Document extract:
** START **

I wrote the following article around the time of GCap dropping their DAB bombshell, but I didn't publish it at the time due to it being unclear as to whether Global Radio would take GCap over, and it was unclear what Global Radio's view was of DAB.

As I'm sure most of you will already know, Fru Hazlitt, the saviour of digital radio and chief executive of GCap Media, the UK's biggest commercial radio group and the biggest supporter of DAB in commercial radio for the last decade, has labelled DAB as being  “not an economically viable platform”, and she announced that the company's national digital stations Planet Rock and theJazz will close and GCap's 63% stake in the Digital One national DAB multiplex will be sold for £1 to transmission provider Arqiva. This news follows the closure of two other national DAB stations in January, another national station is also set to close, plans for two new national DAB stations have been axed, and BT's mobile TV service on DAB closed down at the end of January.

** END **

Extracted data:
** START **

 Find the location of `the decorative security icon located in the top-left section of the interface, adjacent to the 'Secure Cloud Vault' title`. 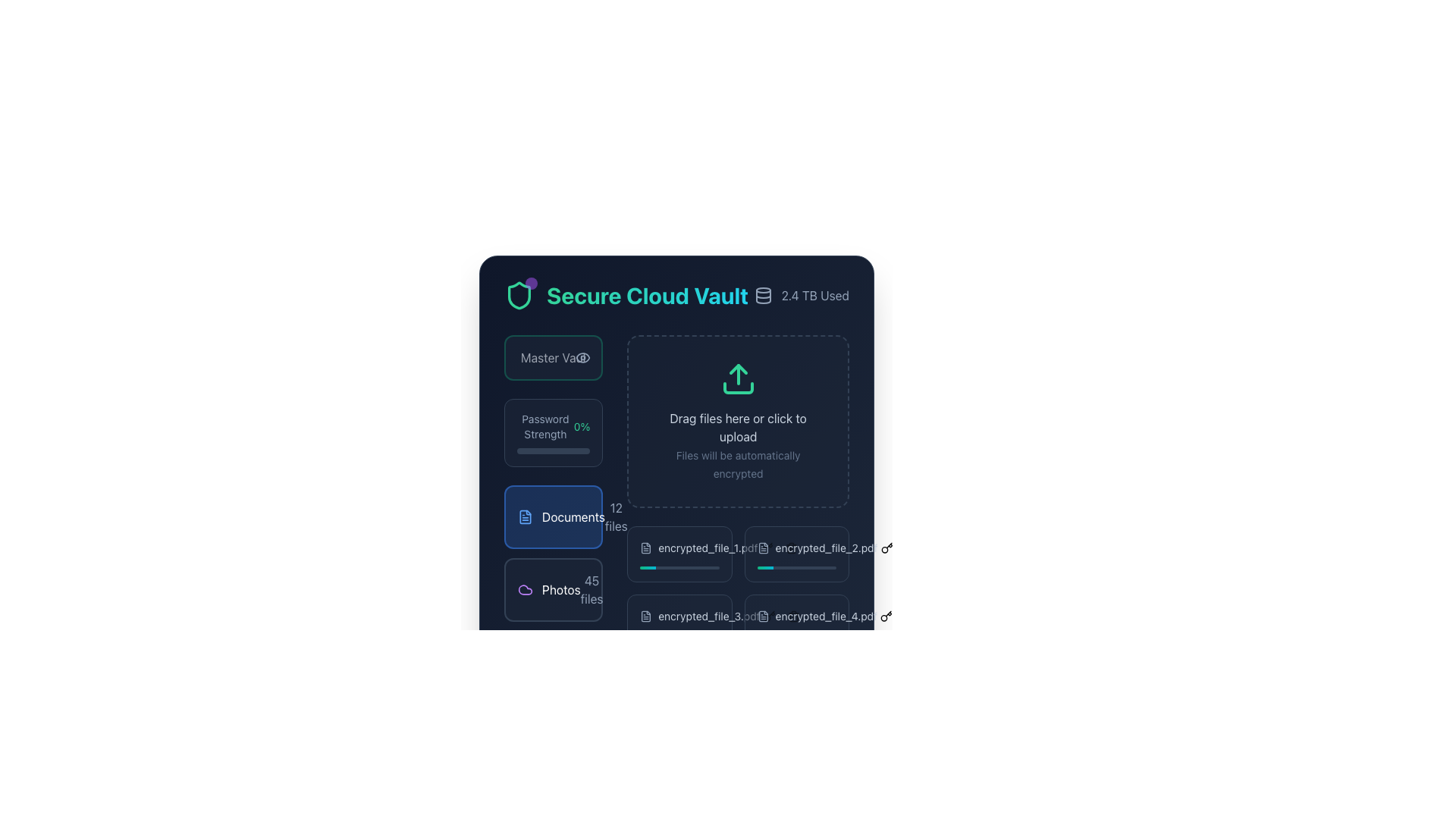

** END **
** START **

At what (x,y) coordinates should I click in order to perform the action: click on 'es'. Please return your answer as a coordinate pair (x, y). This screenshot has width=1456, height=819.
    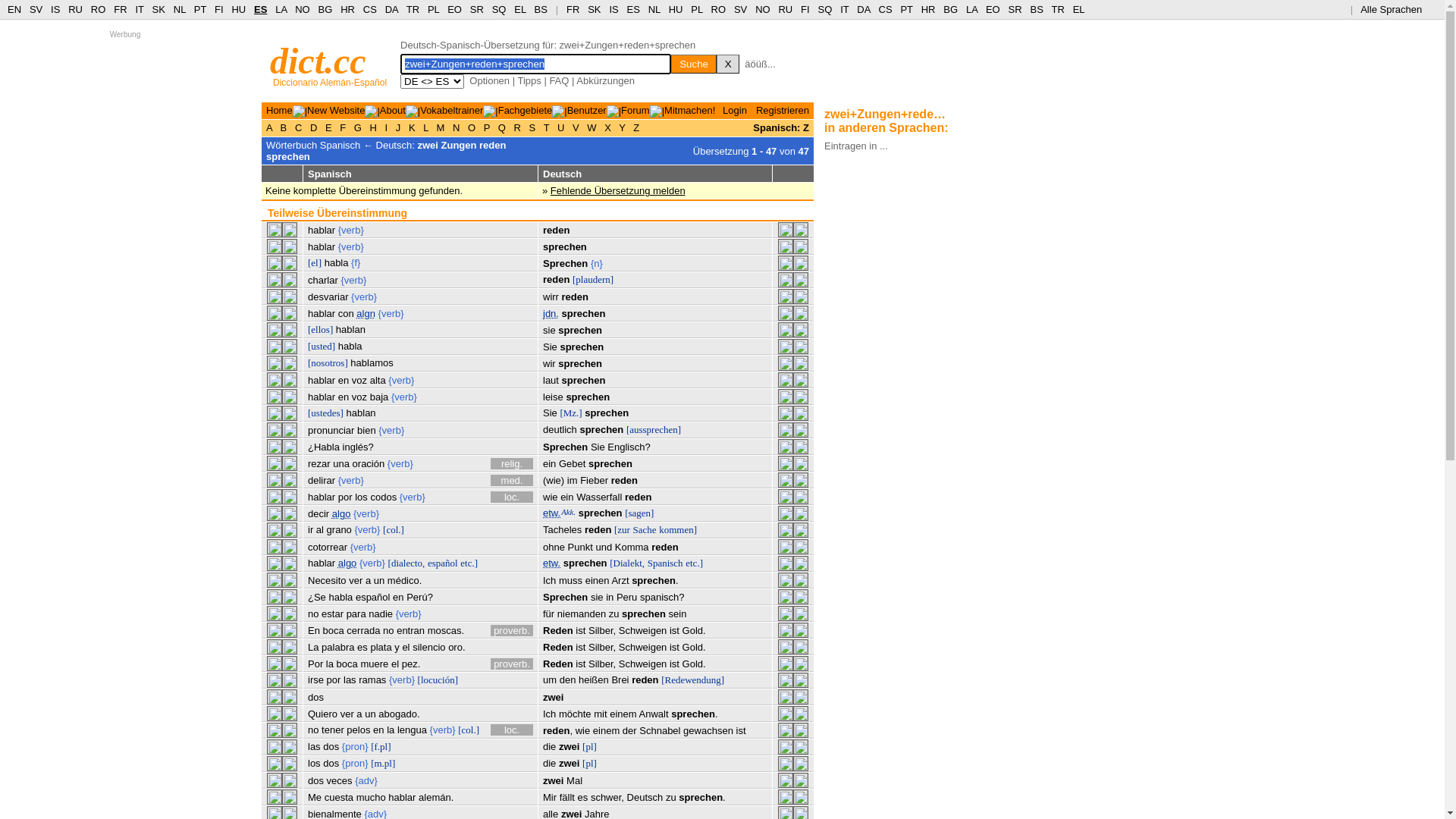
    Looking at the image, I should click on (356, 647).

** END **
** START **

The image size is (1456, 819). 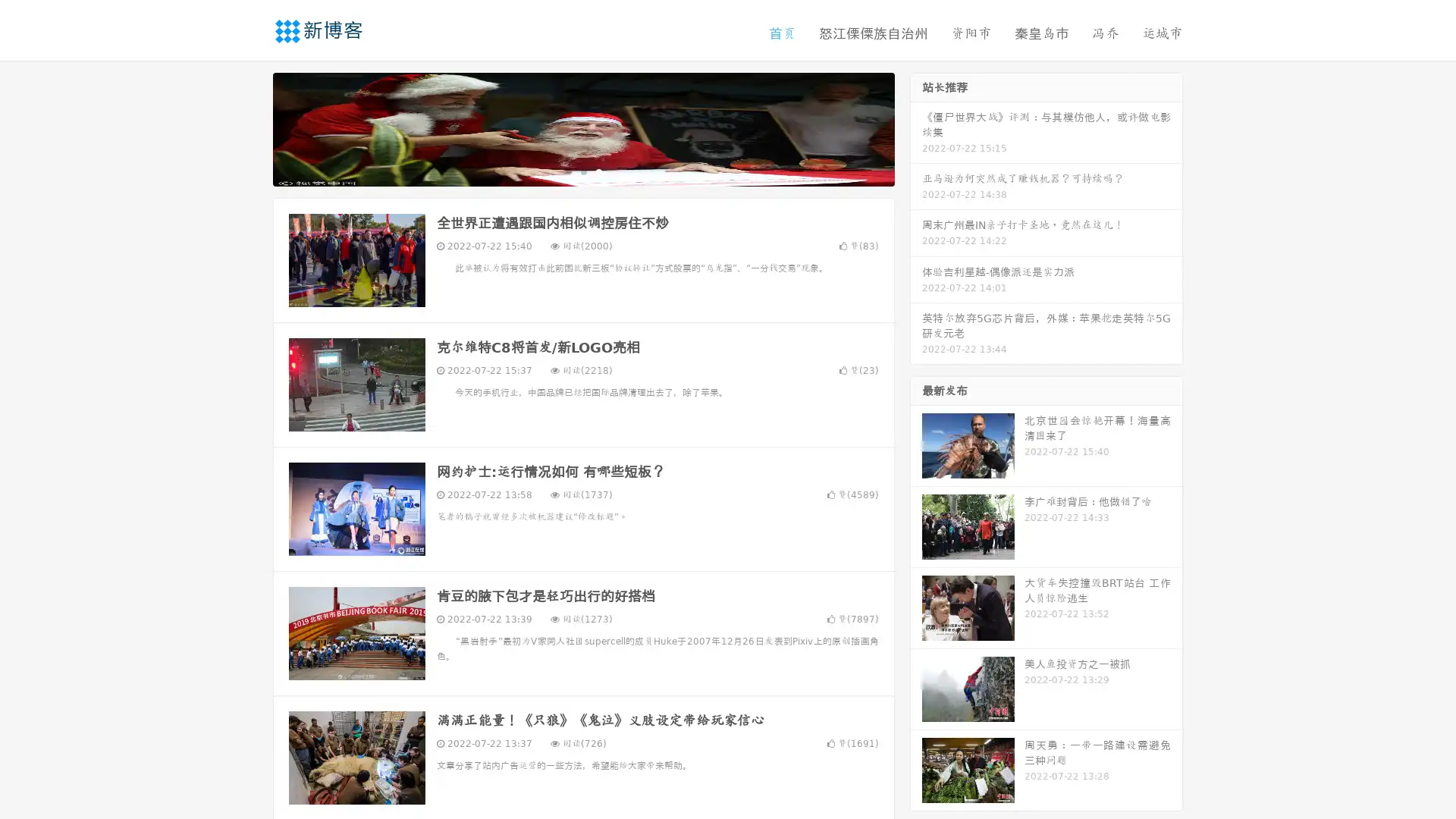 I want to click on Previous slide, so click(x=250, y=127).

** END **

Exercise instructions:
1. From the DAB article above, copy the passage between "As I'm sure" and "end of January.", inclusive.
2. Condense the paragraph of the DAB article that begins "As I'm sure most of you" into a bulleted list of its main facts.

Outputs:
1.
As I'm sure most of you will already know, Fru Hazlitt, the saviour of digital radio and chief executive of GCap Media, the UK's biggest commercial radio group and the biggest supporter of DAB in commercial radio for the last decade, has labelled DAB as being  “not an economically viable platform”, and she announced that the company's national digital stations Planet Rock and theJazz will close and GCap's 63% stake in the Digital One national DAB multiplex will be sold for £1 to transmission provider Arqiva. This news follows the closure of two other national DAB stations in January, another national station is also set to close, plans for two new national DAB stations have been axed, and BT's mobile TV service on DAB closed down at the end of January.

2.
- Fru Hazlitt, chief executive of GCap Media, called DAB "not an economically viable platform."
- GCap Media is the UK's biggest commercial radio group and has been the biggest supporter of DAB in commercial radio for the last decade.
- GCap's national digital stations Planet Rock and theJazz will close.
- GCap's 63% stake in the Digital One national DAB multiplex will be sold to transmission provider Arqiva for £1.
- Two other national DAB stations closed in January, and another national station is set to close.
- Plans for two new national DAB stations have been dropped.
- BT's mobile TV service on DAB shut down at the end of January.